Sub-LUN tiering: Five key questions to consider
IT shops must consider five areas before adopting sub-LUN tiering as offerings vary in number of tiers, block size, analysis period, policies and monitoring
Each storage vendor in the auto-tiering space implements the technology differently, and potential users need to assess a number of distinguishing characteristics. Below are five questions to consider before forging ahead with sub-LUN tiering.
How many tiers does your auto-tiering software support?
One of the first considerations when embarking on the block-based auto-tiering path is the number of tiers the software supports, because even if an IT shop has three or four tiers of storage in an array, the auto tiering might not be able to span all of them.
Compellent Technologies Inc. Data Progression (Compellent has been acquired by Dell Inc.), EMC Corp. Fully Automated Storage Tiering for Virtual Pools (FAST VP), Hewlett-Packard (HP) Co. StorageWorks P9500, HP/3PARInc. Adaptive Optimization and Hitachi Data Systems Dynamic Tiering can automatically migrate data across three tiers. Meanwhile, IBM Easy Tier supports two tiers, one of which must be solid-state drives (SSDs). But each of those vendors offers three or more tiers among the mix of solid-state, Fibre Channel (FC), SAS and SATA drives, as well as different rpm rates.
"Three tiers is probably the maximum you need," said David Floyer, chief technology officer (CTO) at The Wikibon Project. "I think it's a law of diminishing returns when you go from 10K Fibre Channel disk to 15K and have a tier there.
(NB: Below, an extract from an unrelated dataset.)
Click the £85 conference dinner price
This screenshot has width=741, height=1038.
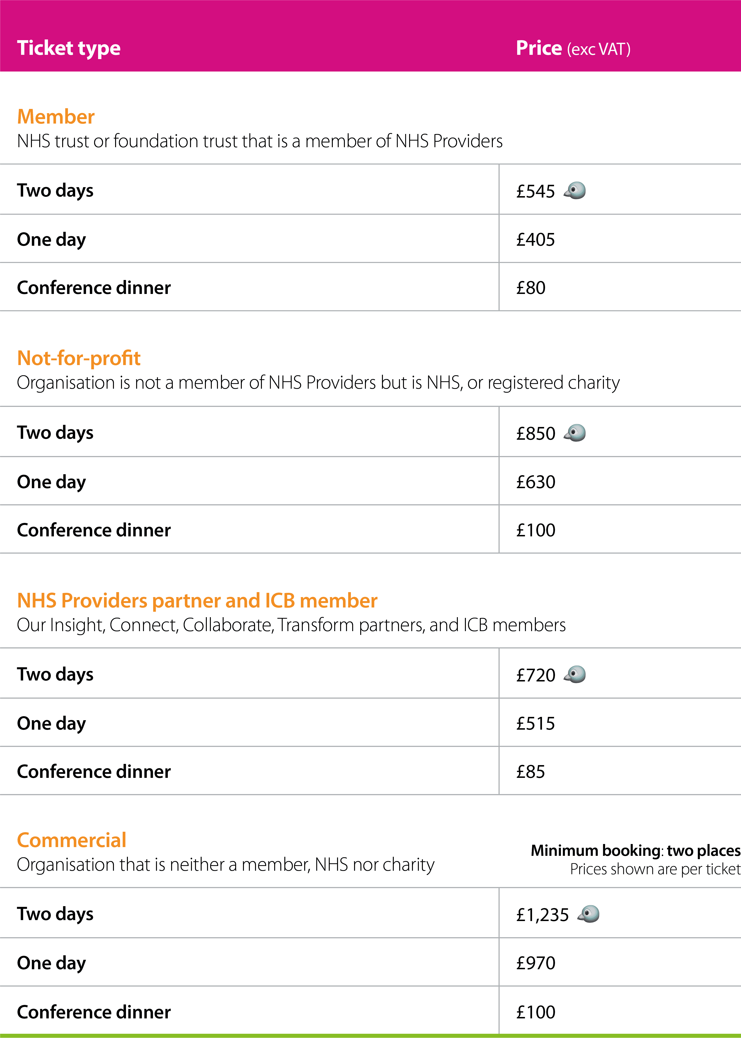(531, 772)
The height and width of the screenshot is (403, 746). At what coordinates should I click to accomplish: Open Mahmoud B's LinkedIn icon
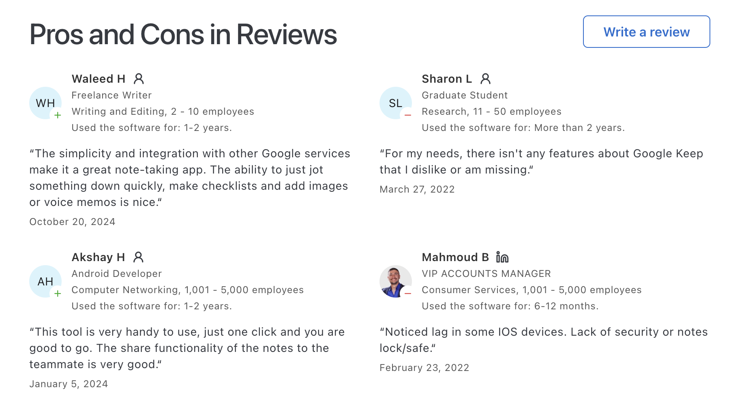pyautogui.click(x=502, y=257)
The relative performance differences and the relative cost differences get a little fine, and the overhead of doing it all gets a bit high."
Compellent's three-tier system treats the 15,000 rpm and 10,000 rpm drives as if they were the same, and places blocks of data on disk space wherever it's open, according to Bob Fine, director of product marketing at the company.
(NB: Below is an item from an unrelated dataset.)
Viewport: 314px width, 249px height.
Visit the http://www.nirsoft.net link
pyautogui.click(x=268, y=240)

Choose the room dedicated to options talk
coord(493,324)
Large IT organizations with a diverse set of applications might see a need to spend more money for additional data tiers, but others might be content with two. "There are some very good designs that only have two tiers: SSD and slow disk," said Valdis Filks, a research director for storage technologies and strategies at Stamford, Conn.-based Gartner Inc. "Until you know what your requirements are, you can't sit down and decide which number of tiers is best."
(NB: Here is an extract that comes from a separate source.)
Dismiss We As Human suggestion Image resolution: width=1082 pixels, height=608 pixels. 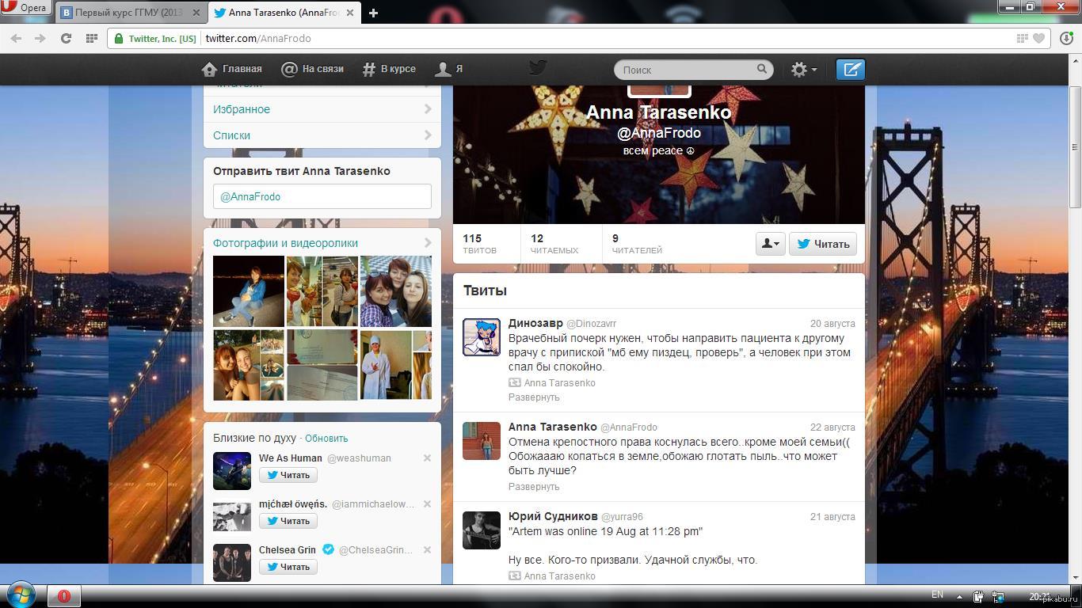tap(427, 458)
Does the size of the data chunks being moved matter?
Storage administrators need to confirm that their auto-tiering software operates at the sub-LUN level to ensure they're reserving their most expensive storage for their most critical performance-sensitive data. But it's less clear if they should concern themselves about the size of the data chunks the system moves, even if their storage vendors are.
Users will find no dearth of block size options for auto tiering their data, from Compellent's choice of 512 KB, 2 MB (default) or 4 MB with its Data Progression; to IBM's 1 GB with its Easy Tier; and EMC's 1 GB for Clariion and VNX, and 768 KB to 370 MB for Symmetrix.
Brian Garrett, vice president of Enterprise Strategy Group (ESG) Lab, created the following hypothetical scenario to illustrate how block size factors into automated storage tiering. Suppose a storage system moves hot chunks of data in 8 KB increments from a hard disk drive to a flash drive to improve the performance of a database application. If the hot chunk is 512 KB in length and the auto-tiering system moves chunks in increments of 512 KB, the system is 100% efficient. But if the system shifts a 1 MB chunk, it would be approximately 50% efficient because it would move not only the 512 KB of hot data but also cooler data that might be next to the hot chunk, thereby wasting half of the expensive flash capacity.
"A smaller chunk size increases the efficiency and cost effectiveness of each sub-LUN migration," Garrett said, via an email. "But smaller chunk sizes increase the amount of metadata needed to monitor and track sub-LUN migrations. Metadata is typically stored in high-speed memory, which adds cost. Doing more metadata updates and lookups could impact performance."
According to Gartner's Filks, the chunk size won't matter much to small organizations that pay little attention to the inner workings of their systems, but it might catch the attention of sophisticated high-end users that want to tune systems for optimal performance based on their application needs.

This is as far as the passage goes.